Unser Dossier „Kultur unter Druck“ geht das Thema aus zwei unterschiedlichen Gesichtspunkten an: Zum einen porträtiert Juana Zimmermann ein vom Auswärtigen Amt gefördertes weltweites Schutzprogramm von ifa (Institut für Auslandsbeziehungen) und Goethe-Institut. Es gibt gefährdeten Akteuren aus dem Kulturbereich die Möglichkeit, sich aus der Gefährdung hinaus in ein sicheres Land ihrer Heimatregion oder nach Deutschland zu begeben, um dort weiterzuleben und zu arbeiten. Namensgeber der Initiative ist der Kulturmanager und Museumsleiter Martin Roth. Roth verstarb am 6. August 2017 nach kurzer schwerer Krankheit in Berlin.
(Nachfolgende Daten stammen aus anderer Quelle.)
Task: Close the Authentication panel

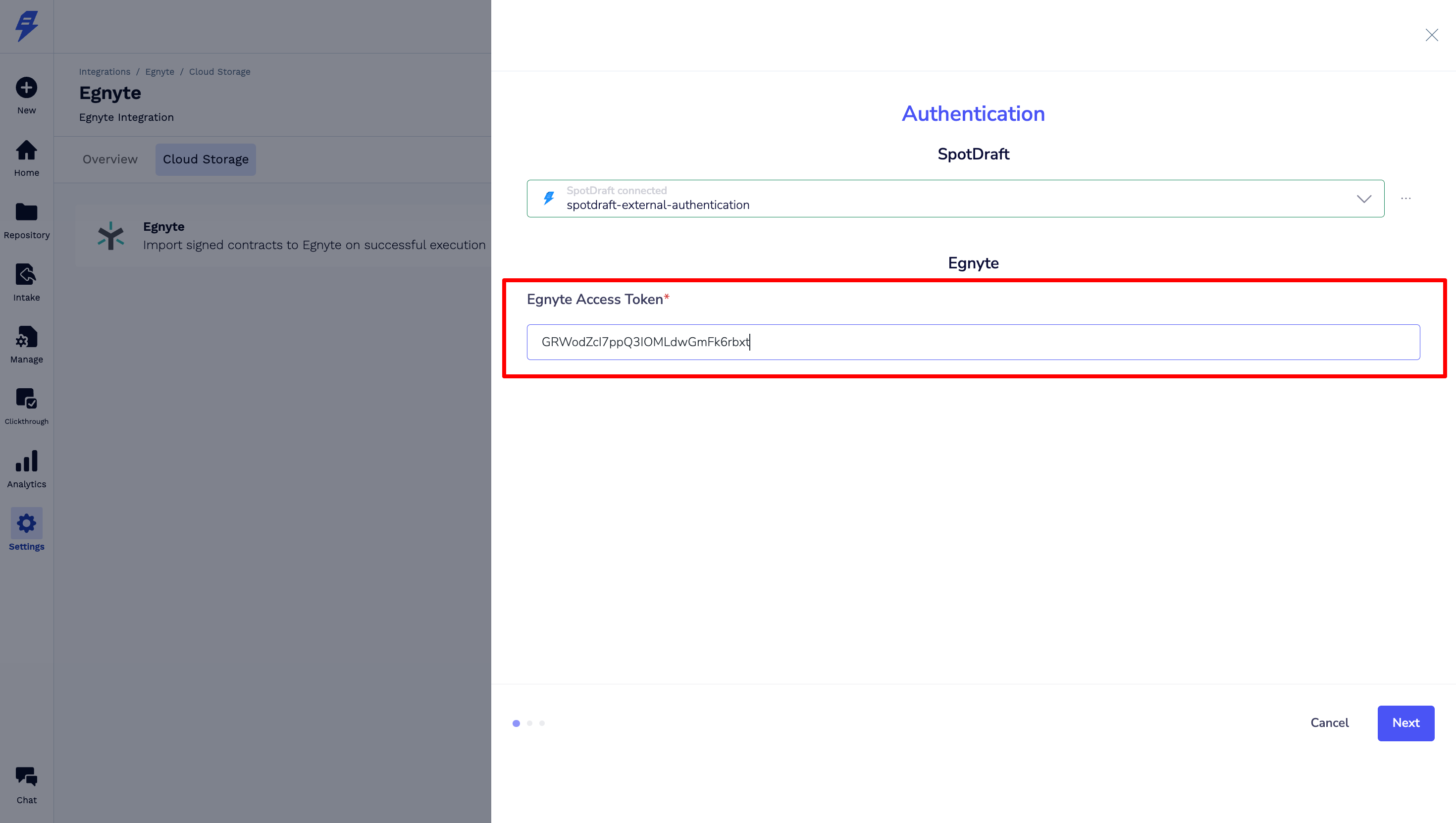Action: point(1431,35)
Er war langjähriges Mitglied des Goethe-Instituts und zuletzt Präsident des ifa.
Zum anderen werfen wir einen Blick auf unser Nachbarland Polen, wo die rechtsnationale Regierungspartei PiS (Recht und Gerechtigkeit) Kulturpolitik als eine wirkungsvolle Waffe gegen die Opposition erkannt hat. Unser Autor Tomasz Kurianowicz spricht in seinem Essay sogar von einem Kulturkampf, der in Polen entbrannt sei.
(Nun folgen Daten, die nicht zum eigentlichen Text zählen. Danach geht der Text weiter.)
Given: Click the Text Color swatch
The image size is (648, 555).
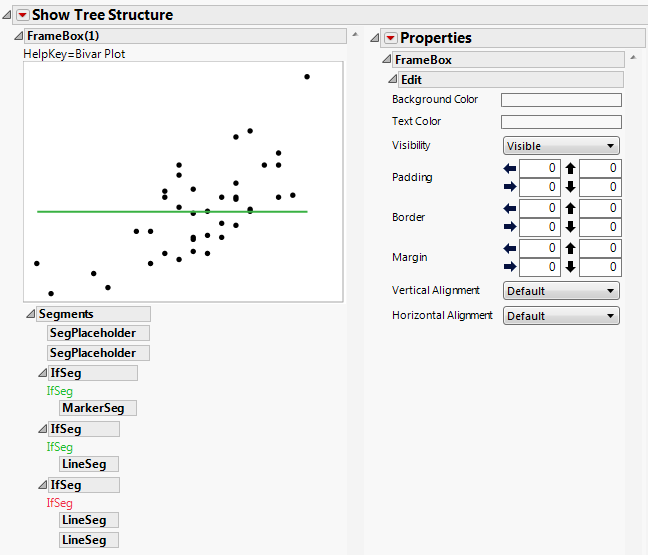Looking at the screenshot, I should pyautogui.click(x=561, y=122).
Unter Dauerbeschuss von rechts
Polens Kulturminister will es wissen: Seit dem Sieg der rechtsnationalen Partei PiS (Recht und Gerechtigkeit) hat Piotr Glinski einen Kulturkampf in Polen ausgerufen, der im vollen Gange wütet und dessen Ende noch lange nicht in Sicht ist. Die rechte Hand von Jarosław Kaczynski, dem Vorsitzenden der rechtsnationalen PiS-Partei, will einen weit reichenden Mentalitätswechsel in Polen durchsetzen und hat die Kulturpolitik als eine seiner mächtigsten Waffen erkannt. Er weiß, dass er vor allem die Kulturinstitutionen reformieren muss, um seine Vision eines patriotischen, gläubigen Polen zu realisieren. Und das heißt wiederum: Die Theater und Opernhäuser, die Orchester und Museen werden von liberalen und prowestlichen Direktoren befreit und durch parteitreue Schergen ersetzt.
Aber nicht nur das: Etlichen liberalen Musik- und Theaterfestivals strich das Ministerium die Zuschüsse. Die Vermittlung von Patriotismus, Stolz und Glauben soll jetzt der wichtigste polnische Kulturpfeiler sein. Auch die polnischen Kulturinstitute – einer der Standorte befindet sich in Berlin – werden personell neu besetzt und nun mehrheitlich von erzkonservativen Köpfen geleitet. Sie sollen nun katholische Werte vermitteln und von Polens patriotischer Seele erzählen (und die vielen liberalen und urbanen Lebensstile verschweigen).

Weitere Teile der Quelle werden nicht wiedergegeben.